Uno de los placeres que nos depara la vida es el de la charla, ese placer de sentarse con tranquilidad y tiempo, olvidándose por un rato de lo que te rodea, o te preocupa, y entregarse, dejándose llevar por un ritmo pausado de conversación y por uno, o varios temas, por delante. Si a esto le añadimos un buen contertulio la tarde se presenta idónea al disfrute.

Tuve oportunidad de celebrar este rito con un familiar este fin de semana. Es maestro, como yo, aunque ya se jubiló, gracias a la LOGSE como a él le gusta recordar. Las personas mayores son capaces de crear un tempo distinto en las conversaciones. Con ellos las palabras fluyen más despacio, pero más profundas; los temas son más cerrados pero con más amplitud de miras;el tiempo parece discurrir con otra medida mientras las ideas se abren paso entre el olor a café y los restos de migas de los primeros mantecados de la próxima Navidad.

Hablamos, cómo no, de escuela y de niños; que si antes, que si ahora, que aquel Pérez, que si este Martínez; lo habitual entre gente que se dedica a la misma profesión. Sin embargo surgió, como de improviso, las perspectivas que ambos teníamos cuando empezamos, cuando por primera vez subimos a una fila de niños/as desde el patio a aquella aula primera, a aquel primer territorio bajo nuestra soberanía. Y es curioso cómo, tras un largo párrafo individual, que escuché con verdadera atención y sorpresa, descubrí que a pesar de la distancia, de los años, de la formación y las experiencias, tan distintas en los dos, había un nexo común, un enlace secreto y misterioso, que nos era común.

Decía mi contertulio que cuando él empezó, cuando tomó contacto real con su colegio, estaba plenamente convencido que todo lo que allí se cocía estaba mal; mal distribuido, mal organizado, mal evaluado,... Mal en el sentido amplio de la palabra y, por tanto, su aspiración durante muchos años fue el intentar cambiar aquella institución, aquel primer colegio y aquellos otros que le siguieron. Luego vino una amplia fase de desengaño, una fase en la que controlaba los tiempos, los espacios, las reglas no explícitas del juego, ese curriculum oculto que gobierna la escuela real, y que le llevó a aposentarse en los cursos "fáciles", a elegir las tareas menos comprometedoras, y a participar sólo con el asentimiento, nunca con los hechos. Hablaba después de una tercera fase, la última, en la que aspiraba a compartir sus experiencias, esas que ahora veía como útiles, pero que los que llegaban veían como las que él mismo vio en aquel su primer colegio.

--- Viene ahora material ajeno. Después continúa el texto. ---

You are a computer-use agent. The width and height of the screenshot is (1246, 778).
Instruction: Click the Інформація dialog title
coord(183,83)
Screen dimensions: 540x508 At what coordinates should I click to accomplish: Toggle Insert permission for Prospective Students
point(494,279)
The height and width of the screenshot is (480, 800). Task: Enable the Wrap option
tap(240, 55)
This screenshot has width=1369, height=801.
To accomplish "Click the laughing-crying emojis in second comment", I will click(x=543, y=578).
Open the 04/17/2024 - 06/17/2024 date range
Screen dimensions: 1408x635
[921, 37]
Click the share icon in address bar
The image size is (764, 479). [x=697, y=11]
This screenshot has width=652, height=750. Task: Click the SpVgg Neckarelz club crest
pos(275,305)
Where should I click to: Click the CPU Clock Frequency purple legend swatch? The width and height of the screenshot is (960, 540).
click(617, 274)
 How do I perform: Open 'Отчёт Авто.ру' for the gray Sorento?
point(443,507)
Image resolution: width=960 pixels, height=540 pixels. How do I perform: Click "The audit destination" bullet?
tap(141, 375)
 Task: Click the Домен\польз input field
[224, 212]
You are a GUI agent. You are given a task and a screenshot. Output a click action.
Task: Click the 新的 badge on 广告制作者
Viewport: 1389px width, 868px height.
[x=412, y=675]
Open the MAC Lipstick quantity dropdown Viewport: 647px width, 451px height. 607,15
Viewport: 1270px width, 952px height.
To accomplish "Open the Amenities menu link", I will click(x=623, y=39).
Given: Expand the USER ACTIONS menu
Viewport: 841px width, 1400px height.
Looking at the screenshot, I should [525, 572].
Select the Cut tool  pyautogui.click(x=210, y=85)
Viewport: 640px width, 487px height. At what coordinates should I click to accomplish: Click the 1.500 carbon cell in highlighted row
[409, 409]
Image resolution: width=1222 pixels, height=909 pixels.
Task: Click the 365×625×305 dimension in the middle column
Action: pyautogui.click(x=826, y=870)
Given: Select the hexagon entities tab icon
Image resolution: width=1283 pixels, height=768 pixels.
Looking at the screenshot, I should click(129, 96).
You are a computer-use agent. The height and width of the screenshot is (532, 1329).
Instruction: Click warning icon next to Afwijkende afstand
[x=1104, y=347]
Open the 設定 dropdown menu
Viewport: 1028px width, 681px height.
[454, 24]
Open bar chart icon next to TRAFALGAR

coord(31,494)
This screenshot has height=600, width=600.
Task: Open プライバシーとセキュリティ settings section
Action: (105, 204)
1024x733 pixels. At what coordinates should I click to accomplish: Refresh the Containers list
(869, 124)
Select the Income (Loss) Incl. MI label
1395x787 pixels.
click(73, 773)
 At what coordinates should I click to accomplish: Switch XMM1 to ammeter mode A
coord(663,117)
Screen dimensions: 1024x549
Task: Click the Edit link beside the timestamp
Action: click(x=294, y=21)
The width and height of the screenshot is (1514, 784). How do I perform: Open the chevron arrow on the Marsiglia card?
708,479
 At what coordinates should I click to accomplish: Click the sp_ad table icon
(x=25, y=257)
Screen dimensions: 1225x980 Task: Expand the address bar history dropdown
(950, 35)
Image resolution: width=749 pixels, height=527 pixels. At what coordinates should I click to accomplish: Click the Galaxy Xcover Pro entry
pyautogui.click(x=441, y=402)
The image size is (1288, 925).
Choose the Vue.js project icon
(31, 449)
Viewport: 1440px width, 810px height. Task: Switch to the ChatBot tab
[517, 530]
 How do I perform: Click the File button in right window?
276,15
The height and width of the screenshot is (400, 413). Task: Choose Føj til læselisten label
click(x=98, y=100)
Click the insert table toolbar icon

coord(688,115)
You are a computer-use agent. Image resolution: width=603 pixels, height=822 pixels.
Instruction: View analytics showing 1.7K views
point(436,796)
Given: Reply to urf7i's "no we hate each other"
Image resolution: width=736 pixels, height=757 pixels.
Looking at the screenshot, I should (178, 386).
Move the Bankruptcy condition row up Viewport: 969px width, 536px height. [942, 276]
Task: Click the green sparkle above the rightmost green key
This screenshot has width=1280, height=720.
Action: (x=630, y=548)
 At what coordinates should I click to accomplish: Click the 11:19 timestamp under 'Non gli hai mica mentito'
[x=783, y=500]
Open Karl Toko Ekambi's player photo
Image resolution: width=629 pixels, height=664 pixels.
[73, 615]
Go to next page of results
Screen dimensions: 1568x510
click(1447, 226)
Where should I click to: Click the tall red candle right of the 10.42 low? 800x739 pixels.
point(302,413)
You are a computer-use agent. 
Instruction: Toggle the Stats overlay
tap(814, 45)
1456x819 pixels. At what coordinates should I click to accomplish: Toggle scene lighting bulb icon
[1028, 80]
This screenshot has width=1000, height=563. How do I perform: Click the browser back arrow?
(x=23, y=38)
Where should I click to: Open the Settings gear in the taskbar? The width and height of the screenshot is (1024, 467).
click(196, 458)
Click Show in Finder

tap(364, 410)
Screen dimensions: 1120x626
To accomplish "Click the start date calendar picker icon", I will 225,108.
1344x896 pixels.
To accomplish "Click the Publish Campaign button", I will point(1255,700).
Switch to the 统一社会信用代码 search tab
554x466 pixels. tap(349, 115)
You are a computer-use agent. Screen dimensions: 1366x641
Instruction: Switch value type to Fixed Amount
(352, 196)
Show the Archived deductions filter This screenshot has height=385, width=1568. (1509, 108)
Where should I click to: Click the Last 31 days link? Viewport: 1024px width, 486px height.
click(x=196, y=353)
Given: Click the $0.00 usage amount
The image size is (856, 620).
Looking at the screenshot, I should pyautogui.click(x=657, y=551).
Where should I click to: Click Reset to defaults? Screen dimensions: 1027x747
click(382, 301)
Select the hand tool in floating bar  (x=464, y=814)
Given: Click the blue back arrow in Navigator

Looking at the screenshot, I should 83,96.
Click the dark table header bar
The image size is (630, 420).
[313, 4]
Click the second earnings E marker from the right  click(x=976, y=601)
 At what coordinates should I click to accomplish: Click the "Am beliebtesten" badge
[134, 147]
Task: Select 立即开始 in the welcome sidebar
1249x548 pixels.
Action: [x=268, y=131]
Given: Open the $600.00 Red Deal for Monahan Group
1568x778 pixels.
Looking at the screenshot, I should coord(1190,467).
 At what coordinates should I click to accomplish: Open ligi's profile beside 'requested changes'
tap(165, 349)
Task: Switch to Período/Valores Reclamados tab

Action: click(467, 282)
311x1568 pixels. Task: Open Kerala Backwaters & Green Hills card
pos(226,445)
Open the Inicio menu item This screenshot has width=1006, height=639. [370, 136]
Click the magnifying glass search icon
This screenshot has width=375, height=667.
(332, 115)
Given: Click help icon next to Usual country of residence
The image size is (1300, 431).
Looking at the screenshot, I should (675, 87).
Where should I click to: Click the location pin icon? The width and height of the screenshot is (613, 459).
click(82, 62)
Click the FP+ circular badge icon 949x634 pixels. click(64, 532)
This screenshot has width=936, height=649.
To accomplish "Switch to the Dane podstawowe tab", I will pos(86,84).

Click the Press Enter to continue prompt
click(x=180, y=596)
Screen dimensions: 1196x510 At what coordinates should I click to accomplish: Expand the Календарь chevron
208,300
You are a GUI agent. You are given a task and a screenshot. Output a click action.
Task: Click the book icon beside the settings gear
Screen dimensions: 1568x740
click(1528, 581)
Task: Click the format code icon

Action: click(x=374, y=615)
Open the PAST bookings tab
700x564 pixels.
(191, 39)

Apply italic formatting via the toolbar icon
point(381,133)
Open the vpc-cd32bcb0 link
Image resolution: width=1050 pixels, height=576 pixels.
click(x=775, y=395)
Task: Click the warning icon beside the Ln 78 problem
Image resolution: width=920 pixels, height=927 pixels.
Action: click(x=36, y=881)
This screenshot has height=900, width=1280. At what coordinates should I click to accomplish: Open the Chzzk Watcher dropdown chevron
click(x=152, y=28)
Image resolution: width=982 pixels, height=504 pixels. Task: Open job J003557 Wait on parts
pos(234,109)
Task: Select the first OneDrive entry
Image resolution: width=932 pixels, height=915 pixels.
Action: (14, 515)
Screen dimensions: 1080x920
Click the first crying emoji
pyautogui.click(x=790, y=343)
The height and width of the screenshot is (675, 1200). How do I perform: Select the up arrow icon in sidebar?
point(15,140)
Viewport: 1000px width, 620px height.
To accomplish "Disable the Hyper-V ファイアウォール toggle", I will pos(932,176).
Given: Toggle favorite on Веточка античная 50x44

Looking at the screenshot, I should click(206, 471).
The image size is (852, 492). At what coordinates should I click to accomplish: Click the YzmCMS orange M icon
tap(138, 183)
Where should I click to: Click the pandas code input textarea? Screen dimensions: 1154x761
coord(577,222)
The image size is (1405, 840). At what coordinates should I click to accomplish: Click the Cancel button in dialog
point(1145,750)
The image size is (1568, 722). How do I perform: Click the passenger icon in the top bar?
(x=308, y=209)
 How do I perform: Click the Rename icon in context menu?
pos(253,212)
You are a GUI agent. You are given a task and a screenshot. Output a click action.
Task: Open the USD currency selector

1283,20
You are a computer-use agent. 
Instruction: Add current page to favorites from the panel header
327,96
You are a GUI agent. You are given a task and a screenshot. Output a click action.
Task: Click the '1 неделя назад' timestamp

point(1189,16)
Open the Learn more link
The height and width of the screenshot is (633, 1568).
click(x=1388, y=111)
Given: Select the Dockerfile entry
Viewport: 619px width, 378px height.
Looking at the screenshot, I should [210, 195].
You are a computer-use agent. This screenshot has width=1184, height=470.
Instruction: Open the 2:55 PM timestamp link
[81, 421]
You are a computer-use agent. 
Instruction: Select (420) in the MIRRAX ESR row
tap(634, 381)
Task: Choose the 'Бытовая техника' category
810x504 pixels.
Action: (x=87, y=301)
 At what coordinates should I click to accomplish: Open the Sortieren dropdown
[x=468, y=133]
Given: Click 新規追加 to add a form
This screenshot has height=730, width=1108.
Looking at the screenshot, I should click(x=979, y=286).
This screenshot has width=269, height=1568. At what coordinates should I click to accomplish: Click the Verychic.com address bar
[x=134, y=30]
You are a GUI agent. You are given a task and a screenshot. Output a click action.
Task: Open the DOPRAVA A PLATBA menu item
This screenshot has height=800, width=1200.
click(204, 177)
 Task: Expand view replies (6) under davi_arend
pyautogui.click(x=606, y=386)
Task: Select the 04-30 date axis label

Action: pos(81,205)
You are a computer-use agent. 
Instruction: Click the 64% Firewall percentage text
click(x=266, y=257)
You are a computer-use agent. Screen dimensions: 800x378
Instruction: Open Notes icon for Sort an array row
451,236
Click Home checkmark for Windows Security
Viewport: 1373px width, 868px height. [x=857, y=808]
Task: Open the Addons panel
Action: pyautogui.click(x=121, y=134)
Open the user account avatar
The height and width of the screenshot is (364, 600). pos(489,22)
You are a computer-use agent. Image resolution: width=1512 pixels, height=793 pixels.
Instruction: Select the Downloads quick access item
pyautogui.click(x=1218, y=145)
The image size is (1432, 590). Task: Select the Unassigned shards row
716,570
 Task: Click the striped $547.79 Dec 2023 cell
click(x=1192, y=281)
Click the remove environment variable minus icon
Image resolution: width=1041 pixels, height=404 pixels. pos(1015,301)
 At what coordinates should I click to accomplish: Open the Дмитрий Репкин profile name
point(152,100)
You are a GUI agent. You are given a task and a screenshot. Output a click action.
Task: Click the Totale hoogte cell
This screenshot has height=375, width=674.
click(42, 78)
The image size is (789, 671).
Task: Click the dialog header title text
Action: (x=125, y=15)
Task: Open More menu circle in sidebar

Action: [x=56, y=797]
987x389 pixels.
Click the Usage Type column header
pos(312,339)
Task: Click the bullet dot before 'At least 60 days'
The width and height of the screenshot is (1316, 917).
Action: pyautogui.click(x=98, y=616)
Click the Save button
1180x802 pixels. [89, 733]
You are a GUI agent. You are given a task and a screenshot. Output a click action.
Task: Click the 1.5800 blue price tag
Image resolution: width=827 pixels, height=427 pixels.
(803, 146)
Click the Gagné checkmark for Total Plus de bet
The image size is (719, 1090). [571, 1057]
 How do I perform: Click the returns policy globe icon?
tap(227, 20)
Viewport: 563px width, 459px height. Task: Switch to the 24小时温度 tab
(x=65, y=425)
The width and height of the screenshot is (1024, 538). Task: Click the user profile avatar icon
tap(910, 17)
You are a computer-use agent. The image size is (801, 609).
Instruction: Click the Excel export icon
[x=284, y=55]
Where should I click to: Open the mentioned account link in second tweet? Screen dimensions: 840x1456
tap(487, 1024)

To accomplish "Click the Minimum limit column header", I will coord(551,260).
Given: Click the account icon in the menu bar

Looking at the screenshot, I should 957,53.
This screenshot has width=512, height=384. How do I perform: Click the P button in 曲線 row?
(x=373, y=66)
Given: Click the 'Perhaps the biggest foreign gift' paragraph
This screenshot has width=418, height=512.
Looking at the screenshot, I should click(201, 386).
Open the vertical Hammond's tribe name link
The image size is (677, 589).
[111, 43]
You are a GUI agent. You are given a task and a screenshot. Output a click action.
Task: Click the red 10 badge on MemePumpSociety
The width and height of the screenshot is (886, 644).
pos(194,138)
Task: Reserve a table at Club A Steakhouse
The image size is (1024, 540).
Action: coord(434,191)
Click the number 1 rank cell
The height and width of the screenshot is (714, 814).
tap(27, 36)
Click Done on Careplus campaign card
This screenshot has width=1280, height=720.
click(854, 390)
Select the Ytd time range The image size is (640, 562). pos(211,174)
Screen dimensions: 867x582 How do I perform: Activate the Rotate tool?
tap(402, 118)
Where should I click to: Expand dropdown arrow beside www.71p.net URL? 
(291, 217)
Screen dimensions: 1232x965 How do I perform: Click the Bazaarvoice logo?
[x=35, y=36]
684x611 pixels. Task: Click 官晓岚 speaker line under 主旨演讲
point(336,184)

Esto es lo asombroso, porque comentando el asunto con otros compañeros/as, nos sorprendíamos en coincidir que todos/as nos hallábamos en alguna de esas fases. Lo que de alguna manera me lleva a pensar que aunque ahora se celebran los 150 años de la creación de las primeras Escuelas Normales del Magisterio, poco se ha adelantado en recibir y compartir las experiencias del día a día, esas que nos llevan a fases comunes a diferentes personas, una educación que, como la pescadilla, se muerde la cola.